PASSAGE PROVIDED:
Solicited review by Qi Gao:

Overview:
This paper presents methods to characterize users' behaviour on Twitter. To approach this goal, the authors propose algorithms to construct retweet and network chains to investigate information flow and user activities in Twitter. Given a set of features, the standard EM clustering is adopted to generate subgroups of users to differentiate user activity patterns.

Comments:
Overall the paper is well structured with a clear motivation. The results of the analysis provide interesting insights to interpret different user clusters, however quality (e.g. wrt accuracy) and benefits of the clustering are not evaluated. My first major concern is that semantic techniques do not play an important role in this paper. The retweet chain construction algorithm and the selection of features are mainly based on social interaction, network properties and user attributes. The Content analysis does not really consider the semantics of tweets/retweets. It thus seems that the paper is thematically out of scope for the SW journal. Another worry refers to the novelty of the contribution, which lies narrowly in creation of reweet and network chains. The author did not dive into the user profiling part to show, for example, how the clustering can leverage user profiling or how it is beneficial in an application context (e.g. personalization).

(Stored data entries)

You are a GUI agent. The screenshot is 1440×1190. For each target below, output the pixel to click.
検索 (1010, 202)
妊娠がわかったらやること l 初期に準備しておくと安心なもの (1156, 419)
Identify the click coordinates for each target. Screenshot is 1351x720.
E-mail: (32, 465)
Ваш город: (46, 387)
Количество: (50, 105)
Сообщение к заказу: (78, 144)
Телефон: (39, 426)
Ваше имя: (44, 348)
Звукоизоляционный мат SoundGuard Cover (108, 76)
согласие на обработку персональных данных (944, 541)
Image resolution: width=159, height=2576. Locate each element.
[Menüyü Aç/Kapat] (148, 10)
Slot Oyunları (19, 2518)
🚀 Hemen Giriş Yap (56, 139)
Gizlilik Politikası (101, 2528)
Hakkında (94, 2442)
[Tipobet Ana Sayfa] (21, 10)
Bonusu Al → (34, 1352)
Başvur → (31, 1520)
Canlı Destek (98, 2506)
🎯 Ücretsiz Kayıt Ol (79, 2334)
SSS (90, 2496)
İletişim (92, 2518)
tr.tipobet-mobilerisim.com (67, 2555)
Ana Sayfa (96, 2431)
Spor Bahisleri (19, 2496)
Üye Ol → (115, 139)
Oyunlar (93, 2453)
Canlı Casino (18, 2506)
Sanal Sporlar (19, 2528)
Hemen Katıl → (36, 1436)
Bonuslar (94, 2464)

EXERCISE PROMPT: According to the review of the Twitter paper, which clustering method is used to group users by activity pattern?

EXERCISE RESPONSE: The standard EM clustering method.